As a continuation of these calculations I made about light, temperature, and shade influence on growth in Mobara, I have made another round of calculations for Hamburg.
I've used 2014 weather data for both locations. For Mobara, the data are more precise, because I used 10 minute intervals of temperature through the year, and I accounted for the reduction of clouds on PPFD based on minute by minute measurements of bright sunshine, collected into 10 minute intervals for a year. For Hamburg, I used hourly temperature data, and I did not attempt to account for the cloud cover, so the results shown here are as if every day were sunny with no clouds.
The summary of the data from Mobara showed that afternoon shade, starting 2 hours after solar noon, will reduce PPFD when temperatures are good for C3 grass growth more than morning shade during the months of October to April. Morning shade, from sunrise until 2 hours before solar noon, would be worse than afternoon shade from May to September.
How about in Hamburg?
First, I calculated the estimated average PPFD for every second at each hour of every day. This is 15 May 2014, as an example.
Then for every hour between sunrise and sunset, I calculated the GP for C3 grasses based on the hourly temperature. That gives this result, which is the GP on an hourly basis throughout the year.
Most of the hours in which GP is above 0.5 are from March to October. That makes sense, because the cold winter temperatures in Hamburg are not very good for grass to grow.
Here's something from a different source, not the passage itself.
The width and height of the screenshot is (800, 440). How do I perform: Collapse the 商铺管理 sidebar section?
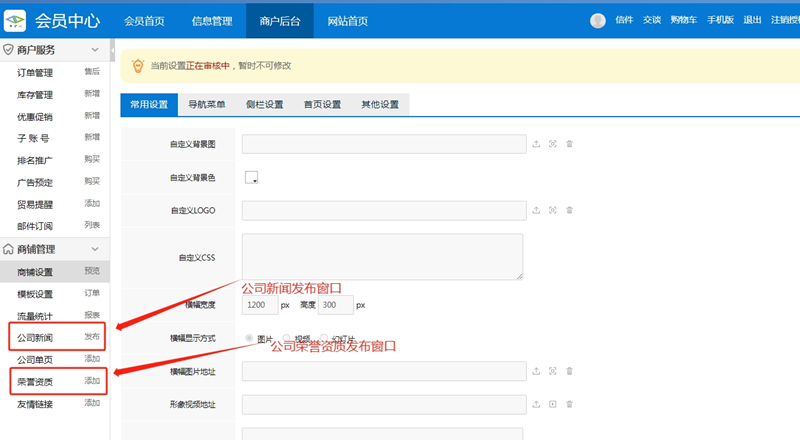pos(95,248)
Then, I chose 0.5 GP as a cutoff for what I would consider good growing conditions for C3 grass, and I plotted the hourly average PPFD, for a sunny day with no clouds, for each of those hours with a GP greater than or equal to 0.5. In total, this comes to 2,279 hours in the year.
Finally, I simulated morning or afternoon shade by reducing PPFD by 80% from sunrise to 2 hours before solar noon (morning shade) or from 2 hours after solar noon until sunset (afternoon shade). The result is similar to Mobara.
Of course, full sun, with no shade, is best. Any type of shade is going to reduce the photosynthetically active radiation (PAR). But by making the calculations for every hour of the year, based on the temperature during that hour, one can predict the relative effect of afternoon or morning shade. In July, August, and September, morning shade at Hamburg should be more detrimental to the grass than afternoon shade. In the autumn it doesn't matter. Both shade timings are equally detrimental. In December, January, and February, it is so cold that there isn't any useful PAR at temperatures when the grass can grow well. And in March and April, afternoon shade is more detrimental than morning shade.